Neither the term “intuition” nor the concept of a direct and immediate way of knowing objects was original with Bergson. A number of rationalists had used the word to describe the awareness of certain basic notions that exhibit a kind of transparency as to their truth and are commonly spoken of as self-evident. Mystics have often described the culmination of their mystic experiences, in which they see God face to face, as an intuitive experience. Many philosophers have recognized, as Bergson did, the need for a direct, as well as an indirect, way of knowing and have variously characterized intuition as “acquaintance,” “sensation,” “introspection,” “instinct,” and “feeling.” To Bergson goes the credit for extracting what is common to all of these conceptions of immediacy and for portraying the intuitive method in a clear and forceful manner by means of a wide range of vivid examples.

Intuition is defined by Bergson as “the kind of intellectual sympathy by which one places oneself within an object in order to coincide with what is unique in it and consequently inexpressible.” In contrast, the method of analysis attempts to grasp the object by portraying the features that it possesses in common with other things. Analysis, therefore, always sees an object partially—from a certain perspective—rather than in its individuality and in terms of its peculiar properties. Intuition gives us what the object is in itself; analysis provides only the shell or the husk.

Of all the metaphors that Bergson uses to contrast the method of intuition with that of analysis, the spatial one is perhaps the most frequent. Consider the contrast between entering into an object and moving around it. Because of spatial perspective, an object appears different from various points of observation—larger or smaller, of different shapes, sometimes of varying colors. To identify the object with any one of these appearances would be a mistake. All such knowledge is relative and partial. However, the object has a true character of its own; otherwise it would not be capable of exhibiting itself in these many ways. We could not determine this character merely from the many appearances, for there would be an infinity of such manifestations, and we could not create the object by merely adding them together. However, if we can intuitively grasp the object by “entering into it,” we can see its essential nature and we can predict what the various perspectives will be. This knowledge does not depend on a point of view nor does it use any symbols. Hence it is absolute rather than relative.

Bergson illustrated the difference between intuition and analysis by examining the two methods by which we come to know a character whose adventures are portrayed in a novel. After the author has portrayed the hero through his speech and behavior, we feel that we understand him. However, this knowledge is superficial and unreliable unless we can succeed at some time in identifying ourselves with him, unless we become the hero and experience his feelings and drives. Once we have done this, we can see that his speech and behavior flow naturally from his personality; we are able, having seen him from the inside or absolutely, to account for his actions relative to varying situations. Having grasped his unique nature, we are able to recognize what he has in common with other people—what may be known of him through descriptions, symbols, and analysis.
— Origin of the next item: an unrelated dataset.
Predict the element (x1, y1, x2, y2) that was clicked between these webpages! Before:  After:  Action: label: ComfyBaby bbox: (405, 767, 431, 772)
Intuitive knowledge, according to Bergson, is not only absolute but perfect, whereas analytic knowledge is imperfect. Try to ascertain what the inner meaning of a poem would be by examining its translations into all possible languages, each with its own shade of meaning, and each correcting the other. The individual translations would be only symbolic representations and could never add up to the true meaning of the poem; they would all be imperfect because they were partial, and even their sum could not give the intended meaning.

Analysis and intuition are the respective methods of positive science and metaphysics. Science works with symbols: words, numbers, diagrams, graphs. It makes comparisons between forms and reduces complex forms to simple ones; it deals with classes of things, not with the individual objects. Metaphysics, on the other hand, attempts to grasp the world without any expression, translation, picture, model, or symbolic device. It is the study that claims to dispense with symbols.